既然一个函数指针实际上和一个变量没有什么区别,定义它的时候也就没有什么特殊。下面的例子中我们定义3个函数指针,名字是pt2Function,
pt2Member 和 pt2ConstMember. 它们指向的函数,输入一个 float和两个char 类型的变量并返回一个
int 类型的变量. 对于C++程序例子,我们的指针指向的的函数,是一个叫做 TMyClass 的类的非静态成员函数。
// 1 define a function pointer and initialize to NULL
int (*pt2Function)(float, char,
char) = NULL; // C
int (TMyClass::*pt2Member)(float, char,
char) = NULL; // C++
int (TMyClass::*pt2ConstMember)(float,
char, char) const = NULL;
// C++
2 函数调用规范
通常你不需要考虑一个函数的调用规范:编译器缺省的使用__cdecl,如果你不特别指出用哪个的话。

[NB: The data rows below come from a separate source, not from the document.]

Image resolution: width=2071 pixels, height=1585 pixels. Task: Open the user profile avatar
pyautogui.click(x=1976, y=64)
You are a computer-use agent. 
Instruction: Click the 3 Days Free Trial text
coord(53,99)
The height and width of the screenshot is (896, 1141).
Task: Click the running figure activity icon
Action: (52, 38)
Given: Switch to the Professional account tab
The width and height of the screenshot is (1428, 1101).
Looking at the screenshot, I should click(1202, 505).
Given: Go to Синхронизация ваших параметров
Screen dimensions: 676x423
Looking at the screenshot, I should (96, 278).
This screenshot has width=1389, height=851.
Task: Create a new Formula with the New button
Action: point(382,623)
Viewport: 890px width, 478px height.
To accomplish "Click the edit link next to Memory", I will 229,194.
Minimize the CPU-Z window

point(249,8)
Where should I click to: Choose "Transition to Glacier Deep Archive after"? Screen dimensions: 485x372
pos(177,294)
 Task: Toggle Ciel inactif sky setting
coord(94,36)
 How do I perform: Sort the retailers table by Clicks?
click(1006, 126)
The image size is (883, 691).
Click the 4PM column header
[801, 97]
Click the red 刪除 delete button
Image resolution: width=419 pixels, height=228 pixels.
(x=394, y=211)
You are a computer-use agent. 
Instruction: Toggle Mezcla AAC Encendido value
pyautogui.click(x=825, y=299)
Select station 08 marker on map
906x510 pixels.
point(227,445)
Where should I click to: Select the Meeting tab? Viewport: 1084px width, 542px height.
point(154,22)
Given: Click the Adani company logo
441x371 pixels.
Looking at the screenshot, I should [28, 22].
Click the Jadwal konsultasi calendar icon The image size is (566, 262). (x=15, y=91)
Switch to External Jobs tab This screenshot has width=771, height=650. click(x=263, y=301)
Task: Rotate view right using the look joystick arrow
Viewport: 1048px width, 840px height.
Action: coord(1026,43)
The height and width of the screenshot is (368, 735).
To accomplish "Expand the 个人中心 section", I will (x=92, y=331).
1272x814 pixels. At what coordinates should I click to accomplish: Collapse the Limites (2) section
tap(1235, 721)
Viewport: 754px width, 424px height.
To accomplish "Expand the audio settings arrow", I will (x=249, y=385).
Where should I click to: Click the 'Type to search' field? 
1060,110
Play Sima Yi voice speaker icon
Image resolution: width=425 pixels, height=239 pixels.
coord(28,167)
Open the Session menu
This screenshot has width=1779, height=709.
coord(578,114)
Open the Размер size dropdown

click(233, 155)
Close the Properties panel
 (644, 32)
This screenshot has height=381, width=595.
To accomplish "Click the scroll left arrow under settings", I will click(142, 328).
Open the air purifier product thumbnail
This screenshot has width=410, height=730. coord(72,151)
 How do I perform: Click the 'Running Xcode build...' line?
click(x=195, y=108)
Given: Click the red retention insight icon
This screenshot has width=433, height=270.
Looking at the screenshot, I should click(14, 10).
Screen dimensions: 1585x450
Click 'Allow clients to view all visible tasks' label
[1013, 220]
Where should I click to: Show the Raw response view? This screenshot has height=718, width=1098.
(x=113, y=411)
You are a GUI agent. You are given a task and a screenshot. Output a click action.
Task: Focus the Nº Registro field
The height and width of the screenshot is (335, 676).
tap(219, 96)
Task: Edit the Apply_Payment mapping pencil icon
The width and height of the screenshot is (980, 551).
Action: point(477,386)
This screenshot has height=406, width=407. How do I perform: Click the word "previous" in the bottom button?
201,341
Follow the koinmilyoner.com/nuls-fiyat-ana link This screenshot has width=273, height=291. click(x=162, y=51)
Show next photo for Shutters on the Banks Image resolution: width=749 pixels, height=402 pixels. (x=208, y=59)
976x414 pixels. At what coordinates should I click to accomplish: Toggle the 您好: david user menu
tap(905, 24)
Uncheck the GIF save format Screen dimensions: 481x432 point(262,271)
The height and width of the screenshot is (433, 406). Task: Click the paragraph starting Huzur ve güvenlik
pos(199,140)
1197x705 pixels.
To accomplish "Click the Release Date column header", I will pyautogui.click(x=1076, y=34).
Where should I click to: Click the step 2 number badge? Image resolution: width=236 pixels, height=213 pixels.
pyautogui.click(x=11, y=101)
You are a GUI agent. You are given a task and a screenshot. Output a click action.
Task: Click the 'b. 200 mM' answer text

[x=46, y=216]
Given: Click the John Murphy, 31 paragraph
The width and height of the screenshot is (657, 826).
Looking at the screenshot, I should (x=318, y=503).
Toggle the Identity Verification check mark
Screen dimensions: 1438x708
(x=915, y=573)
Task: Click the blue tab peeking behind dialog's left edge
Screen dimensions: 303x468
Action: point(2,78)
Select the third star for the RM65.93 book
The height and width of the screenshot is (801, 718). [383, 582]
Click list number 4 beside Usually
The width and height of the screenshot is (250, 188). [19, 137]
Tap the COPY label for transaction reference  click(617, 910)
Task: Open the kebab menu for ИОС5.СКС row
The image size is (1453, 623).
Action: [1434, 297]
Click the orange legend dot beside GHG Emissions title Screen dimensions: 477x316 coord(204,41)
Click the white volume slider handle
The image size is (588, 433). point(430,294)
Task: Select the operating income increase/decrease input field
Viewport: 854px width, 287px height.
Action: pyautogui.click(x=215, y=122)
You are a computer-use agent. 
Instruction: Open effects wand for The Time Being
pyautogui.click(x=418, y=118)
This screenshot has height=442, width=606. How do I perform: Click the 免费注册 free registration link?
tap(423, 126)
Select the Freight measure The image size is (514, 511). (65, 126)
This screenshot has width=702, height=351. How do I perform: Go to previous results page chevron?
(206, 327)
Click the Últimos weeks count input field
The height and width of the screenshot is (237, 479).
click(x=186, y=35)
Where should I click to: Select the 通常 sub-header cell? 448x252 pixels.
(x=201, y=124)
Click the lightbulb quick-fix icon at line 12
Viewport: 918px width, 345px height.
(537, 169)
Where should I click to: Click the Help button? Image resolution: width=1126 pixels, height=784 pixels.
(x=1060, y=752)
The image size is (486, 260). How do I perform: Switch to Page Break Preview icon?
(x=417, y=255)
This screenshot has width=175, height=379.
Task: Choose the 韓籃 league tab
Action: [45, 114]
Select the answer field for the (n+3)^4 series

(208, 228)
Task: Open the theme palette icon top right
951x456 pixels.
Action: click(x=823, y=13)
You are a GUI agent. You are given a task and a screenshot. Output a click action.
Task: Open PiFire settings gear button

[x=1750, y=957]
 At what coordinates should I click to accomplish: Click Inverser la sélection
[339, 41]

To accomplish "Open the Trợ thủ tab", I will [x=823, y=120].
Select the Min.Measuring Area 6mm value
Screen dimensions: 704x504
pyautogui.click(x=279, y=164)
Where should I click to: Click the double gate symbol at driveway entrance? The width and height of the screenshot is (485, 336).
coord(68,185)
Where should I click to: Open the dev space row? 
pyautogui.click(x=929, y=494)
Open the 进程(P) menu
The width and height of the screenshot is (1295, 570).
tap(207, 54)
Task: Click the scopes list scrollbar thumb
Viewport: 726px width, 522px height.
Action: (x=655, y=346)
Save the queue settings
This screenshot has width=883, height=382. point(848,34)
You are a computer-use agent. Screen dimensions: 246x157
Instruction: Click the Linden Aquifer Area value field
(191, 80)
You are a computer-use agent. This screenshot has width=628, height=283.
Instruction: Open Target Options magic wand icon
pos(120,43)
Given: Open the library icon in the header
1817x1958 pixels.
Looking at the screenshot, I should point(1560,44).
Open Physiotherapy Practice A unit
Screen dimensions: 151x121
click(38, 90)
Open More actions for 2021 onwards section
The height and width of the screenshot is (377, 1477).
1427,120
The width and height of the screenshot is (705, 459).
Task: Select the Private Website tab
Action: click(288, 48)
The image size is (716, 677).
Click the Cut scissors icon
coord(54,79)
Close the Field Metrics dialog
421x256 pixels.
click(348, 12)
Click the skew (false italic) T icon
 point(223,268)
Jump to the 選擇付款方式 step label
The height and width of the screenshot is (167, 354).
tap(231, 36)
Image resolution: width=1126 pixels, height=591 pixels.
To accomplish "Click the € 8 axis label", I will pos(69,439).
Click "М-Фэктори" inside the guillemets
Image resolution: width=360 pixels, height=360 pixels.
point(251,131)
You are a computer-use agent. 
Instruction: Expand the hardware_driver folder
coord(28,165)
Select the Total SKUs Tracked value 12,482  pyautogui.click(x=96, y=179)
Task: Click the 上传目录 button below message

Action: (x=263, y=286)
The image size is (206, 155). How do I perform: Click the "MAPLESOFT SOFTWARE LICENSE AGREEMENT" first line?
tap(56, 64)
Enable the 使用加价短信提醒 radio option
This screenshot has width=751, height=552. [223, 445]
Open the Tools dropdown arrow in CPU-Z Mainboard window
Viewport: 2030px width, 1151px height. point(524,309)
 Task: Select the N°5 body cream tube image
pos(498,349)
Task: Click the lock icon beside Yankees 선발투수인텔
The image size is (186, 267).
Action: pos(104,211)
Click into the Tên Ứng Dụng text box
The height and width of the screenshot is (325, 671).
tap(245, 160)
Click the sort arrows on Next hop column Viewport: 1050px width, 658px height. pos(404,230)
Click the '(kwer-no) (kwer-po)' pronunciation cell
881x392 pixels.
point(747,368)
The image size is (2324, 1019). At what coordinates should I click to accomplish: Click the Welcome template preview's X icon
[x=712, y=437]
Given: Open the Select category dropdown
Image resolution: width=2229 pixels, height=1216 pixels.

调用规范告诉编译器如何传递参数以及如何产生函数名。一些其他的调用规范可以举例为:__stdcall,
__pascal和__fastcall. 注意:使用不同调用规范的函数指针彼此不兼容。
// 2 define the calling convention
void __cdecl DoIt(float a, char b,
char c); // Borland and Microsoft
void DoIt(float a, char b,
char c) __attribute__((cdecl));
// GNU GCC
3 为函数指针分派一个地址
将函数的地址分派给函数指针很容易,在函数名字之前冠以取址符&就可以了。
// 3 assign an address to the function pointer
// Note: Although you may ommit the address operator on most compilers
// you should always use the correct way in order to write portable code.
// C
int DoIt (float a, char b,
char c){ printf("DoIt/n"); return a+b+c; }
int DoMore(float a, char b,
char c)const{ printf("DoMore/n");
return a-b+c; }
pt2Function = DoIt; // short form
pt2Function = &DoMore; // correct assignment using address operator
// C++
class TMyClass
{
public:
int DoIt(float a, char b,
char c){ cout << "TMyClass::DoIt"<< endl;
return a+b+c;};
int DoMore(float a, char b,
char c) const
{ cout << "TMyClass::DoMore" << endl;
return a-b+c; };
/* more of TMyClass */
};
pt2ConstMember = &TMyClass::DoMore; // correct assignment using address operator
pt2Member = &TMyClass::DoIt; // note: <pt2Member> may also legally point to &DoMore
4 比较函数指针
你可以和通常方式一样使用比较符号(==, !=)。下面的例子中我们检查变量 pt2Function 和 pt2Member ,它们分别指向的函数 DoIt 和
TMyClass::DoMore. 如果指向正确就会输出代表争取的字符串。
// 4 comparing function pointers
// C
if(pt2Function >0){
// check if initialized
if(pt2Function == &DoIt)
printf("Pointer points to DoIt/n"); }
else
printf("Pointer not initialized!!/n");
// C++
if(pt2ConstMember == &TMyClass::DoMore)
cout << "Pointer points to TMyClass::DoMore" << endl;
5 使用函数指针调用函数
在C语言中我们可以通过 * 符号来调用函数指针,也可以不使用函数名而代以函数指针的名字。C++使用两个符号 * 和 ->* 来调用类的非静态函数指针。如果呼叫在其他成员函数中发生,那么就得加上this指针。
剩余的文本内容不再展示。